2. Compare and plot experimentally band gaps from Citrine with computed values from the Materials Project: `Jupyter <http://mybinder.org/repo/hackingmaterials/matminer/notebooks/example_notebooks/experiment_vs_computed_bandgap.ipynb>`_ `Github <https://github.com/hackingmaterials/matminer/blob/master/example_notebooks/experiment_vs_computed_bandgap.ipynb>`_

3. Train and predict band gaps using matminer's tools to retrieve computed band gaps and descriptors from the Materials Project, and composition descriptors from pymatgen: `Jupyter <http://mybinder.org/repo/hackingmaterials/matminer/notebooks/example_notebooks/machine_learning_to_predict_bandgap.ipynb>`_ `Github <https://github.com/hackingmaterials/matminer/blob/master/example_notebooks/machine_learning_to_predict_bandgap.ipynb>`_

4. Training and predict bulk moduli using matminer's tools to retrieve computed bulk moduli and descriptors from the Materials Project, and composition descriptors from pymatgen: `Jupyter <http://mybinder.org/repo/hackingmaterials/matminer/notebooks/example_notebooks/machine_learning_to_predict_BulkModulus.ipynb>`_ `Github <https://github.com/hackingmaterials/matminer/blob/master/example_notebooks/machine_learning_to_predict_BulkModulus.ipynb>`_

|
You can also use the `Binder <http://mybinder.org/>`_ service (in beta) to launch an interactive notebook upon a click. Click the button below to open the tree structure of this repository and navigate to the folder **example_notebooks** in the current working directory to use/edit the above notebooks right away! To open/run/edit other notebooks, go to "File->Open" within the page and navigate to the notebook of your choice.

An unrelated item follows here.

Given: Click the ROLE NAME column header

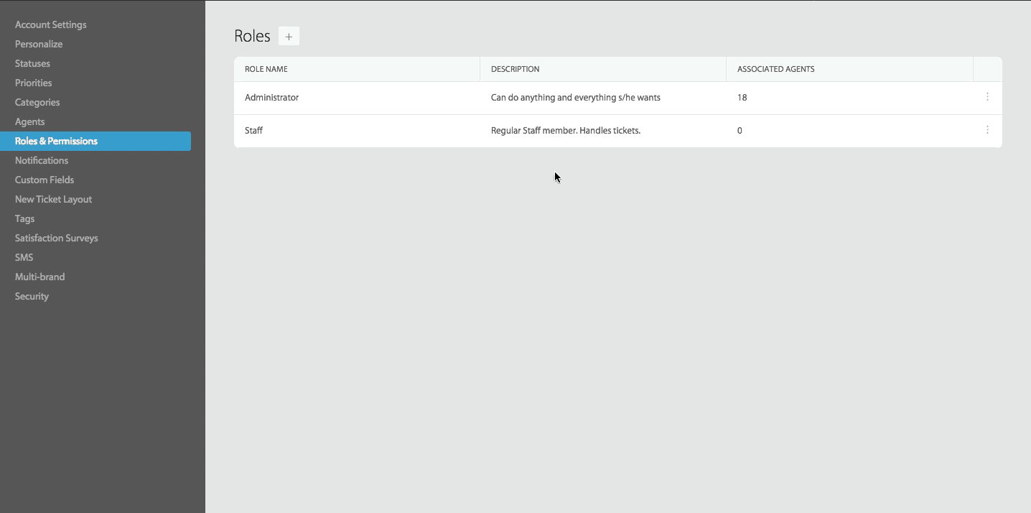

.. image:: http://mybinder.org/badge.svg
:target: http://mybinder.org/repo/hackingmaterials/matminer

--------
Installation
--------

There are a couple of quick and easy ways to install matminer:-

- **Quick install**

(Note: this may not install the latest changes to matminer. To install the version with the latest commits, skip to the next steps)

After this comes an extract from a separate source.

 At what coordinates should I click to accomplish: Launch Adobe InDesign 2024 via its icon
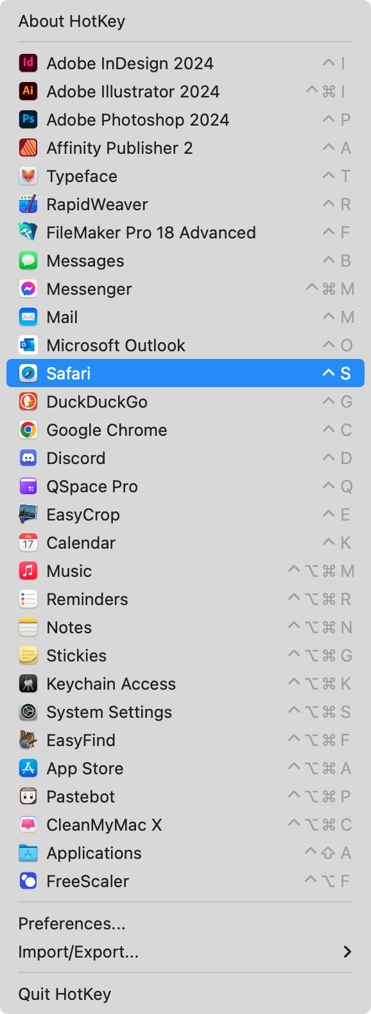pyautogui.click(x=28, y=63)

For a quick install of matminer, and all of its dependencies, simply run the command in a bash terminal:

.. code-block:: bash

$ pip install matminer

or, to install matminer in your user $HOME folder, run the command:

.. code-block:: bash

$ pip install matminer --user

One way to obtain :code:`pip` if not already installed is through :code:`conda`, which is useful when you are working with many python packages and want to use separate configuration settings and environment for each package. You can then install matminer and packages required by it in its own environment. Some useful links are `here <https://uoa-eresearch.github.io/eresearch-cookbook/recipe/2014/11/20/conda/>`_ and `here <http://conda.pydata.org/docs/using/index.html>`_.

- **Install in developmental mode**

To install the full and latest source of the matminer code in developmental mode, along with its important dependencies, clone the Git source in a folder of your choosing by entering the following command:

.. code-block:: bash

$ git clone https://github.com/hackingmaterials/matminer.git

and then entering the cloned repository/folder to install in developer mode:

.. code-block:: bash

$ cd matminer
$ python setup.py develop

Depending on how many of the required dependencies were already installed on your system, you will see a few or many warnings, but everything should be installed successfully.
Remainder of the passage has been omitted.